Express the records from the line containing "You are a GUI" through the end of the records as a two-column CSV with the headers instruction and click. Give one row per record, putting its text and its answer each in a single quoted field with line breaks turned into spaces, and leave the pictures out.
====
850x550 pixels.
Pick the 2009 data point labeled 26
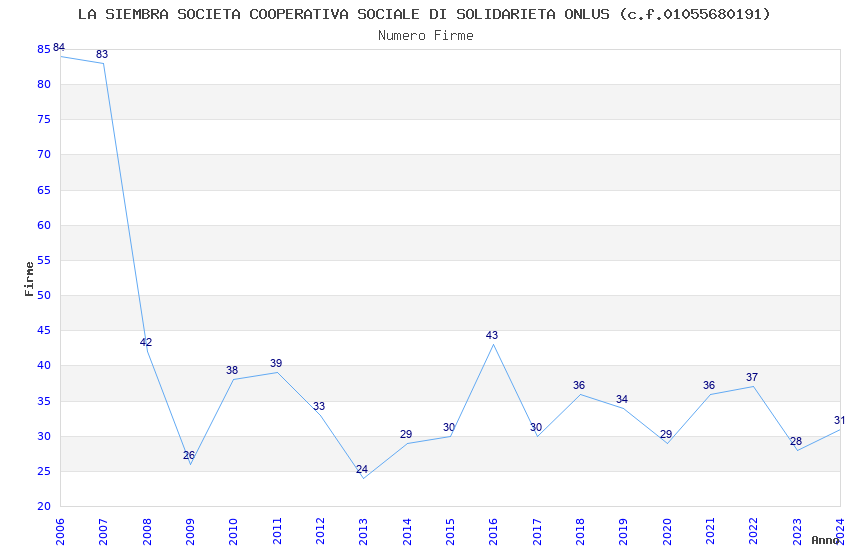(x=190, y=464)
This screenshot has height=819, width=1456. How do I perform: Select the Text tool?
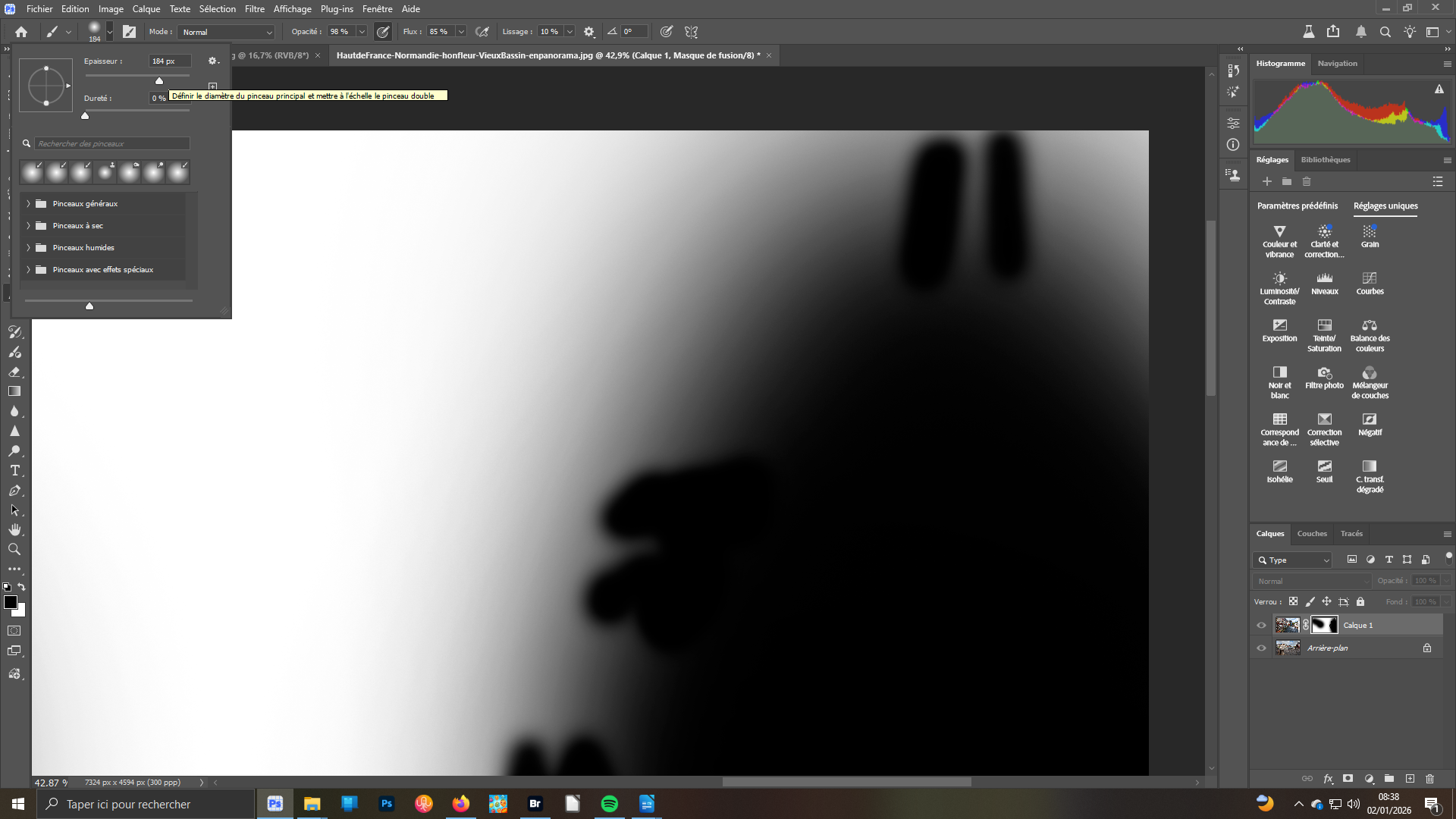(14, 471)
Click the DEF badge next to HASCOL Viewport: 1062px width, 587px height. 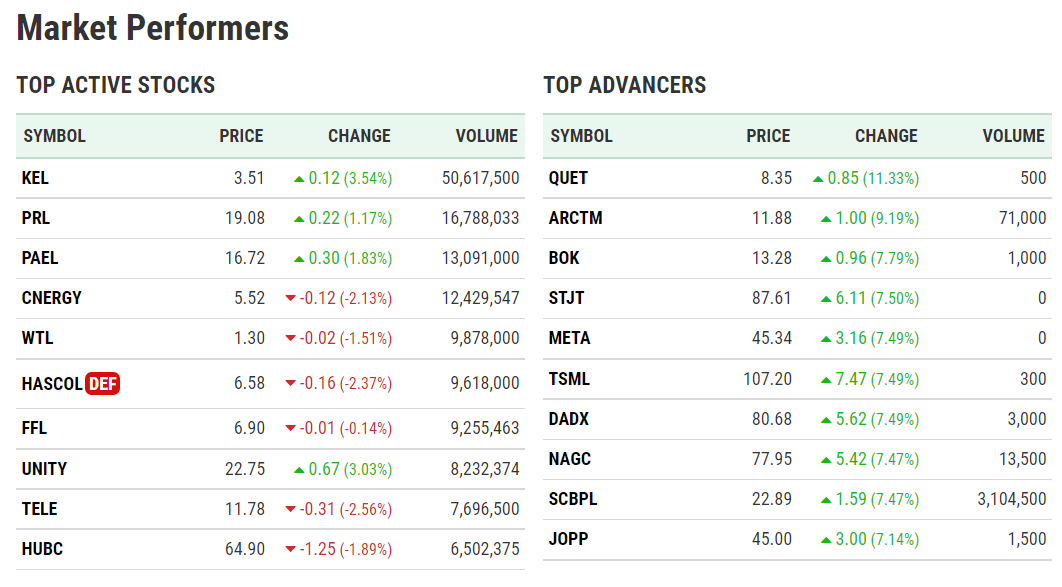[x=103, y=383]
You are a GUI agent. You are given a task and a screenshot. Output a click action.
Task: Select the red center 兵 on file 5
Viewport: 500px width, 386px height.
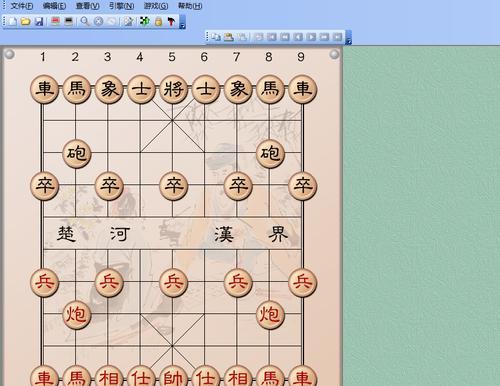[x=173, y=283]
====
Answer to this problem
instruction,click
"You are a GUI agent. You are given a task and a screenshot. Output a click action. Task: Select the red center 兵 on file 5 Viewport: 500px width, 386px height.","[x=173, y=283]"